- Exercise prompt
The answer must be an exact copy of the records, with no pictures in it.

- Collected data
* * * * *
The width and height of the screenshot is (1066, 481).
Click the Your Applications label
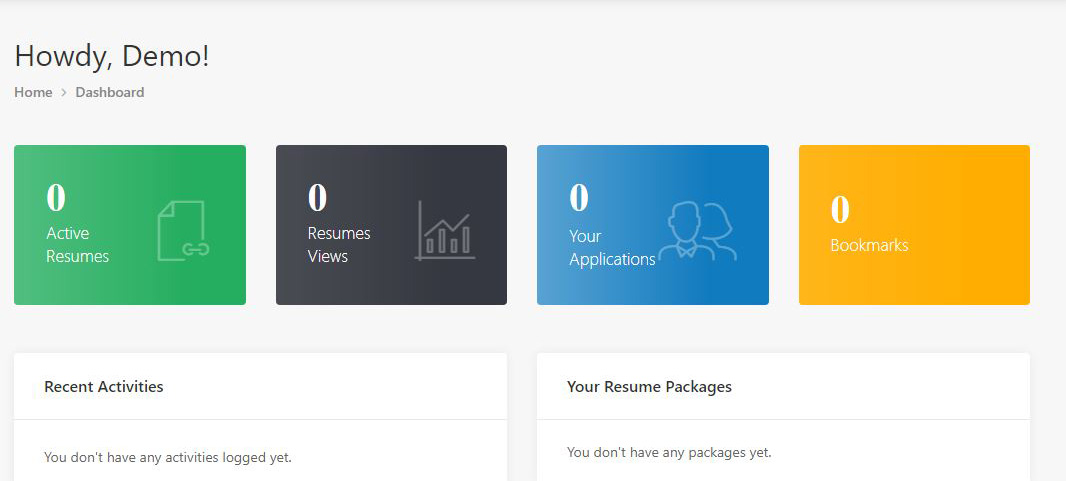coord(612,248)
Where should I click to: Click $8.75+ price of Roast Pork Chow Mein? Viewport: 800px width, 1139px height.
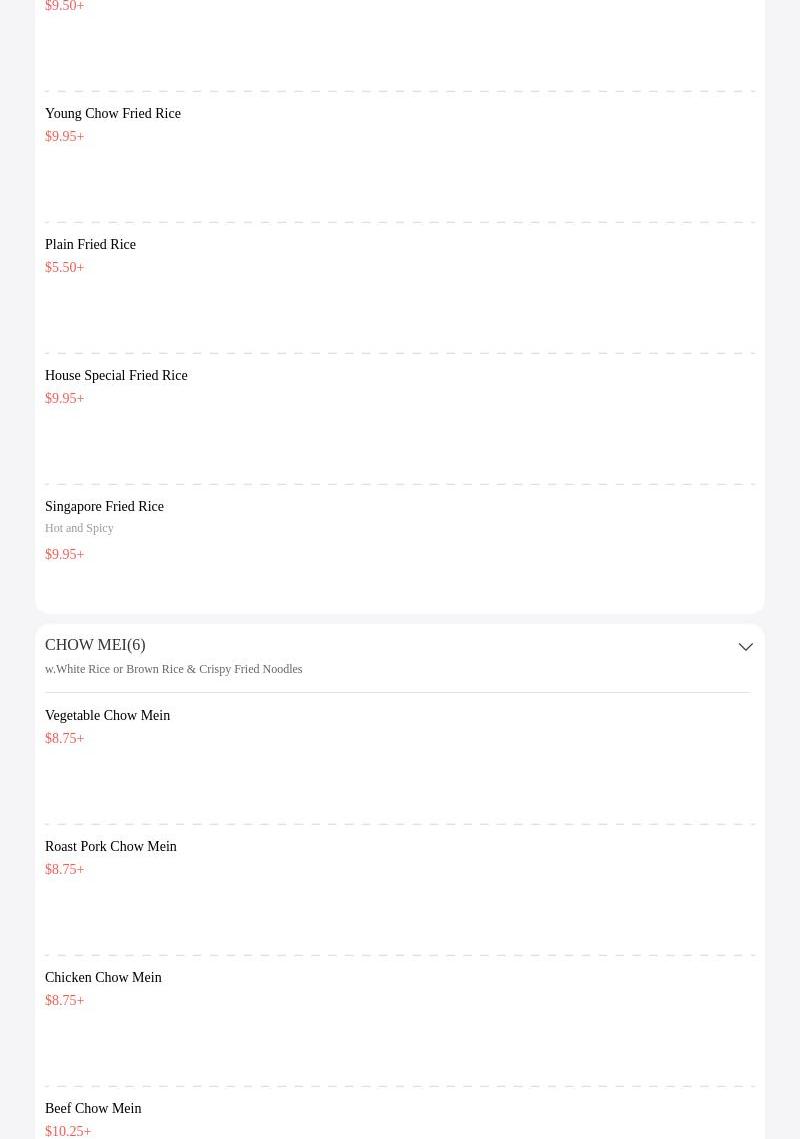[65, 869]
* * * * *
- Reply to the exercise
The width and height of the screenshot is (1066, 481).
Click the Your Applications label
coord(612,248)
Where should I click to: Click $8.75+ price of Roast Pork Chow Mein? Viewport: 800px width, 1139px height.
[65, 869]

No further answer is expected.